Voting and non-voting? All replicas are “voting” replicas by default, which simply means that they’re counted in any operation that requires a majority of replicas to be available. However, the speed at which replicas “vote” is affected by network latency; if you have a faraway data center with higher latency, you might want to set its replicas to be non-voting to improve performance, at the cost of guaranteed availability in that data center. You can set a replica to be “non-voting” by changing its table configuration with reconfigure
.
RethinkDB’s default settings prioritize safety over performance, except in one case: read_mode
defaults to single
rather than majority
. The majority
read mode requires sending a query to all of the replicas and waiting for a majority to reply, which significantly degrades performance.

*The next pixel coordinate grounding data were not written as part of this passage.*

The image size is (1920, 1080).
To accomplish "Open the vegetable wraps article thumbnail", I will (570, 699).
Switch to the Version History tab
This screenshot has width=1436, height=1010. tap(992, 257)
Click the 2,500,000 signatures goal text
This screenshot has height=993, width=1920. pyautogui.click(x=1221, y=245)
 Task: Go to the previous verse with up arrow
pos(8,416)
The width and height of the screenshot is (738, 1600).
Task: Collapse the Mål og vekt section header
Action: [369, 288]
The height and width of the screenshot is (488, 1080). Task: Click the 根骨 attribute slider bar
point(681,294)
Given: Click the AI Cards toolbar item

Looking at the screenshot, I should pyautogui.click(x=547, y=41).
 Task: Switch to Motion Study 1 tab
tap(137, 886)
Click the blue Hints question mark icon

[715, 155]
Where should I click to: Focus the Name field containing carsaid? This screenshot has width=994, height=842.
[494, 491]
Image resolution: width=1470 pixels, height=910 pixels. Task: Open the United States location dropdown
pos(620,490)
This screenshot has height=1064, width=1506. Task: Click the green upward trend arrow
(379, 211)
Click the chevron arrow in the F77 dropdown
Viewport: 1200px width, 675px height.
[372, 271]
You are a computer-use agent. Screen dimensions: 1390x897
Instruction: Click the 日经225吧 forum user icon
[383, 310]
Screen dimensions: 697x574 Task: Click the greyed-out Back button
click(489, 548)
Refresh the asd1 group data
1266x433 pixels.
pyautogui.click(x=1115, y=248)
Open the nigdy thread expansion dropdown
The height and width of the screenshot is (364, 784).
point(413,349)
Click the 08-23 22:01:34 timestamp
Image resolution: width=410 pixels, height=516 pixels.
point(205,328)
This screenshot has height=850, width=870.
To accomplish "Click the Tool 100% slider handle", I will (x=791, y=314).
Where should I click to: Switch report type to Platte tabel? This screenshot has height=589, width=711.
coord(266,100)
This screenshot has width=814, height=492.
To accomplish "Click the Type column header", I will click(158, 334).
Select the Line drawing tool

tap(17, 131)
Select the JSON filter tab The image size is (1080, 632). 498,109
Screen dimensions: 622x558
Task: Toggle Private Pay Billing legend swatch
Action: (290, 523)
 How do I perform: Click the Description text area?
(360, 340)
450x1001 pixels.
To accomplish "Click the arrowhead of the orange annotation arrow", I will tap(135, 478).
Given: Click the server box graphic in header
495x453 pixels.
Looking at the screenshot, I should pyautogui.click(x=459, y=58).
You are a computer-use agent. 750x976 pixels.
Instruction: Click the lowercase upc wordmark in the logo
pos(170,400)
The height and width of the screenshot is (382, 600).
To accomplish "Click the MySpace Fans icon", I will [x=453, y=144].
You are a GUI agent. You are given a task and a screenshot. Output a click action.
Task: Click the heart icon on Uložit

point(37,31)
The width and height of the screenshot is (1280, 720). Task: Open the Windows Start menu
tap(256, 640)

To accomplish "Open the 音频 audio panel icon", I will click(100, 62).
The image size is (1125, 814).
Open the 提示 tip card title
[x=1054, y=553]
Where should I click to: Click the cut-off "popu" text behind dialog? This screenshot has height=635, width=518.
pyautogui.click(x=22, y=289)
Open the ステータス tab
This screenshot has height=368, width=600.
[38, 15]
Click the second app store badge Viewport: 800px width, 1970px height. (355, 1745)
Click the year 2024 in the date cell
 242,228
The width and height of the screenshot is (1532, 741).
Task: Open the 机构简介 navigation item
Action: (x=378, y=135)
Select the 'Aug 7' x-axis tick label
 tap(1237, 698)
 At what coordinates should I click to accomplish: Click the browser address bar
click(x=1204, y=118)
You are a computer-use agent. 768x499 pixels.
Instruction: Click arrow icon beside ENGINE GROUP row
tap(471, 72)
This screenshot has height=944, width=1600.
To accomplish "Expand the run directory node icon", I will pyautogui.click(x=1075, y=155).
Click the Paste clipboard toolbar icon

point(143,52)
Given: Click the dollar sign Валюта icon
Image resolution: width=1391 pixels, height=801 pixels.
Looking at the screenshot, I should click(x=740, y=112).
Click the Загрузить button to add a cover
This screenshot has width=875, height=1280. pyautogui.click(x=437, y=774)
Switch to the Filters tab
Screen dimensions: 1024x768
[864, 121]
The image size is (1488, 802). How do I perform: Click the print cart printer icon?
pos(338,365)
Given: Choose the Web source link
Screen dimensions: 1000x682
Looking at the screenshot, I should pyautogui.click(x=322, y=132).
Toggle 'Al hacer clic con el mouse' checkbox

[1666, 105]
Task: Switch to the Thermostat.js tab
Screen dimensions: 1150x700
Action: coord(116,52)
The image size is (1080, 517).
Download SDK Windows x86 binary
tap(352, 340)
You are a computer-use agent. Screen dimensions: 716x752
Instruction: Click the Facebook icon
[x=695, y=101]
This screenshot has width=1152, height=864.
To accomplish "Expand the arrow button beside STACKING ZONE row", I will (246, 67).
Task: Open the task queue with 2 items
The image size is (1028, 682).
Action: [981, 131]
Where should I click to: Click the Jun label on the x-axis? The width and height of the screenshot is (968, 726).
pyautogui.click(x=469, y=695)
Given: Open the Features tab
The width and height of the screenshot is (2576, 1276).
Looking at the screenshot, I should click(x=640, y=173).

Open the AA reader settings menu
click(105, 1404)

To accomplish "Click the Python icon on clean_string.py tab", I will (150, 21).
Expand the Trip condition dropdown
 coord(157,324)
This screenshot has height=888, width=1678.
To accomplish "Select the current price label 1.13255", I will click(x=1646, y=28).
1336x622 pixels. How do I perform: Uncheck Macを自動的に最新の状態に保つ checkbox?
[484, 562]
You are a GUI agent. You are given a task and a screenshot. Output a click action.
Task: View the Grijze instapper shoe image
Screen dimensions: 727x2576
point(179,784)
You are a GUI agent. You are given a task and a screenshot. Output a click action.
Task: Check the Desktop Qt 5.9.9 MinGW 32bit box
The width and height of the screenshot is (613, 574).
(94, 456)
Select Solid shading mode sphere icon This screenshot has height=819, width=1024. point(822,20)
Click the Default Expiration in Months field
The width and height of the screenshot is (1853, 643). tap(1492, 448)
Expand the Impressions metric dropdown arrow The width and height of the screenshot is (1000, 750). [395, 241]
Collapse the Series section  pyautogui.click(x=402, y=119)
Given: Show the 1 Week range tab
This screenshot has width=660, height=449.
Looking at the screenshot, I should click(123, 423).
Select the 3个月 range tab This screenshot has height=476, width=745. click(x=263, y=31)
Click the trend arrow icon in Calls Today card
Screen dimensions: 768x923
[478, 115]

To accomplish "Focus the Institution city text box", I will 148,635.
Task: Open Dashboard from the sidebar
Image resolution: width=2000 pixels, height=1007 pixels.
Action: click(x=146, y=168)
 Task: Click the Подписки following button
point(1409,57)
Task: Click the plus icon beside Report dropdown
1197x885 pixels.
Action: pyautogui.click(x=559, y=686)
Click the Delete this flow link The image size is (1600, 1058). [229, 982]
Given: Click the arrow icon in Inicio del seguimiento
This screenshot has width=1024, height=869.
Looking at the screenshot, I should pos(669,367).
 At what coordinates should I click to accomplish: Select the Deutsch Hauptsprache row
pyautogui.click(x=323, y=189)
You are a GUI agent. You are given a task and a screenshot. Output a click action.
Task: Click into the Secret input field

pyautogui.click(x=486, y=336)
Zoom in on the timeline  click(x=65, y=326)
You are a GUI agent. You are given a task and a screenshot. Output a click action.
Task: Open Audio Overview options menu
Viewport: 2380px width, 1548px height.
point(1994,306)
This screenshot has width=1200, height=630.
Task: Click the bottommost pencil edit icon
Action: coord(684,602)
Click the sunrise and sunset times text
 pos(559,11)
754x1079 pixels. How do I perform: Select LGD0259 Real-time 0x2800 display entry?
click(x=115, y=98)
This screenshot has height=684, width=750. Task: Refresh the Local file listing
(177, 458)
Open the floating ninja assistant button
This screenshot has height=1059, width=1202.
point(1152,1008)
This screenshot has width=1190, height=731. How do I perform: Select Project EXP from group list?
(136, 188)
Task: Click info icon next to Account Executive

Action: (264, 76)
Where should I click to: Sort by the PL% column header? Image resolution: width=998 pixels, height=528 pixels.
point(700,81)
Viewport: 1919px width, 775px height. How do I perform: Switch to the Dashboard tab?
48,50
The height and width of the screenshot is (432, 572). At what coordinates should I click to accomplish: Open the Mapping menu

In normal operation, single
read mode produces the same results as majority
read mode, but it might return outdated results in the event of a network failure or crash. It’s also possible that a read run in single
mode could return results from an incomplete write that is later rolled back.
The same is true for single
write mode and soft
durability mode. In normal operation these produce the same results as majority
and hard
, but in the event of a network or server failure, recent write operations that were run using these modes might be lost.
Note that write_acks
and durability
don’t actually affect how the write is performed; they only affect when the acknowledgement is sent back to the client.
Reads run in "outdated"
mode will return outdated data even during normal operation, but the data will typically be less than a second out of date. In the event of a network or server failure, the data may be much more out of date. The advantage of running reads in "outdated"
mode is that the latency and throughput are often better than in "single"
mode, in addition to the availability differences described in the previous section.
Using the emergency_repair
option on a table will invalidate all the guarantees.
There are two ways a write operation can fail. If a write fails definitively, no read will ever see it, even in the weaker read modes. If it fails indeterminately, reads run in single
or outdated
modes might see it, but when the network failure or crash that caused the problem is resolved the write might or might not be rolled back. In general, writes will fail indeterminately if they were running at the exact moment when the network or server issue first happened. Both of these failures will generate errors, and you can examine the error message to see whether the failure was definitive or indeterminate.
RethinkDB’s automatic failover has limitations in cases of non-transitive connectivity failure, i.e., server A can contact B and B can contact C, but A cannot contact C. Read the Failover documentation for more details.